My doctor called Monday morning with the results - all clear.  But he wanted to see me that day.  So we went in and he did his exam (along with answering a personal call on his cell phone!) and said he thought the problem was muscular.  He sent me home with a prescription for a muscle relaxer and a hand out for some back stretches and exercises.  Thanks.

Fortunately, I had an appointment the next day with my physical therapist.

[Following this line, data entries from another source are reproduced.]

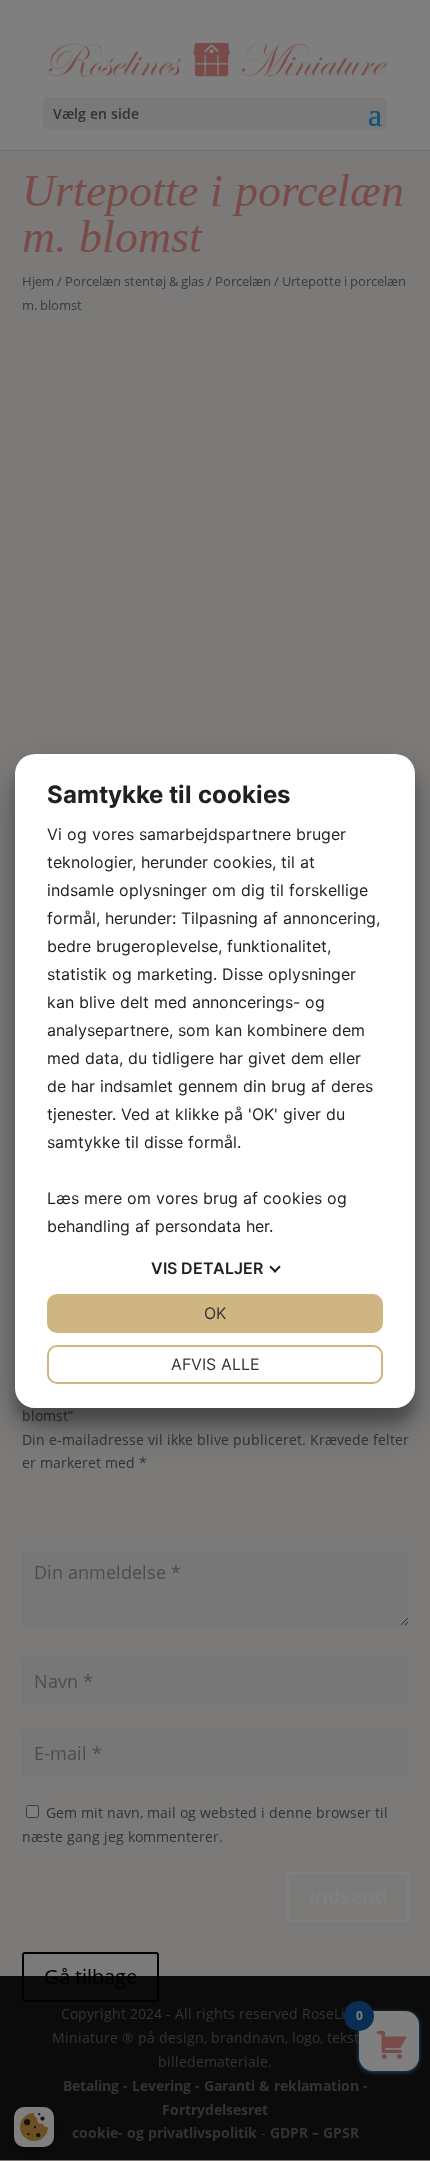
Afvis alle (215, 1364)
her (257, 1226)
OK (215, 1313)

I had already scheduled it to re-check my knee.  I walked in the that morning in complete pain and practically begged him to check my back instead of my knee (which was feeling great by this time).  He worked HARD on my back.  But he asked a lot of questions and again, was able to pinpoint the area that needed to be worked on.  After an hour, I was able to stand up and BREATHE!  It was so amazing how much better I already felt!  Yes, it was still sore and tender, but whatever he did I could actually breathe better.  I don't think I had really been able to take a deep breath since Thursday, so it felt great!  He told me he thought I had somehow slipped a vertabrae out of place, which was causing all of that pain.  I have no idea how that happened, maybe slept wrong the night before? 

I finally feel healthy again!  I have been jogging again for the last week.  Taking it really slow, but at least I'm moving again! 

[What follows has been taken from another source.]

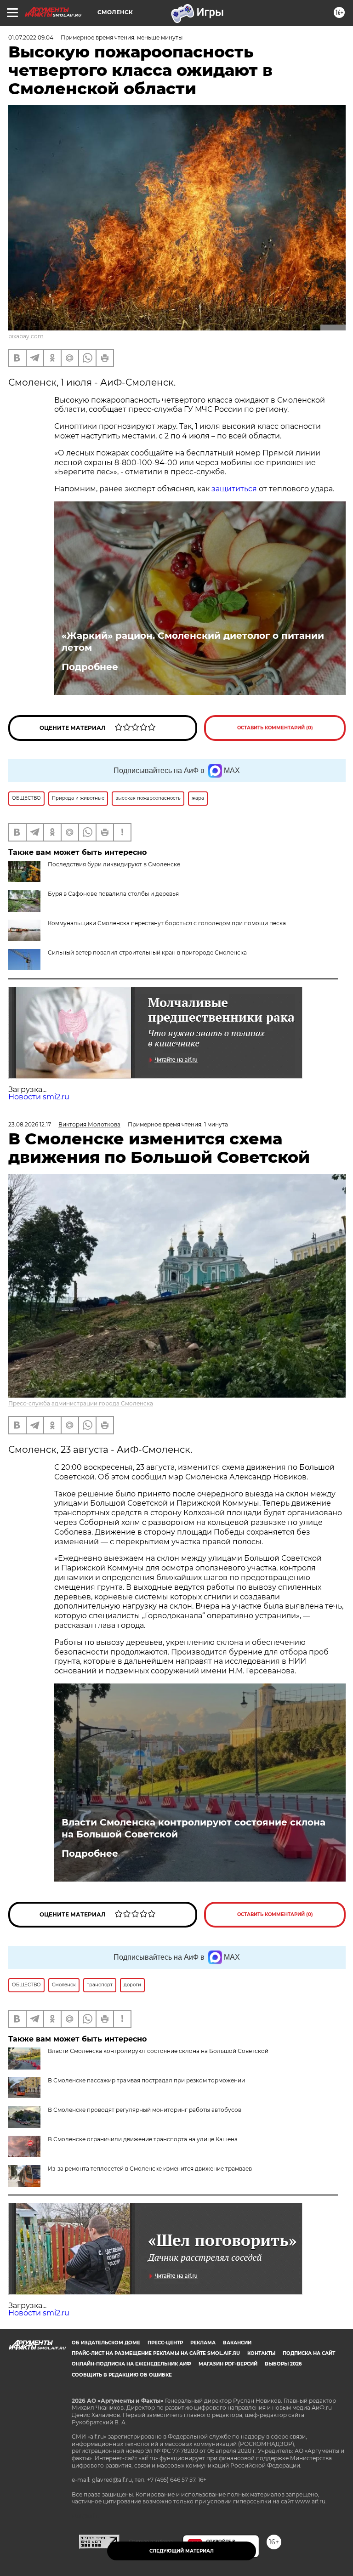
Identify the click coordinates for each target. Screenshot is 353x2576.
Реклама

What I've found surprising is when I look back over these last few weeks how emotional I have been about this race.  I was completely stressed out about not being able to do it at all and I didn't realize how much I had let it affect me!  I went to that first track work out after my back injury, really thinking that there was going to be a way that I could make up some of the training I missed.  I would come up with a plan to add more miles every day, it would all work out.  But I was still stressing about how it would all work out!  But my coach finally said something like "look, you're never going to make up that lost time in a week and half.  Just concentrate on finishing the race - no matter how you get it done".  That really hit home with me.  It reminded me of what my goal has been all along - just to do this!  I started out not caring about how much I was able to run, how much I was going to have to walk or what my finish time would be - I just wanted to finish.  But somewhere along the way I got away from that.  Building up your endurance each week, running farther than I ever have before - it was exciting!  I was really proud of myself and amazed at what I had been able to accomplish.  Then when I thought it was all slipping away, it really hit me hard.  But that comment from my coach brought me back to my reality.  Once I let all of that craziness go, I have been able to relax and enjoy the thought of the race again.  I don't care how long it takes me to finish this race, but I WILL FINISH.  That is all that matters.  So I'll walk more than I had originally planned, but who cares?  I WILL FINISH!!  I'm going to take it all in and enjoy every minute!

I will post again when I get home on Sunday (after my ice bath!).  Wish me luck!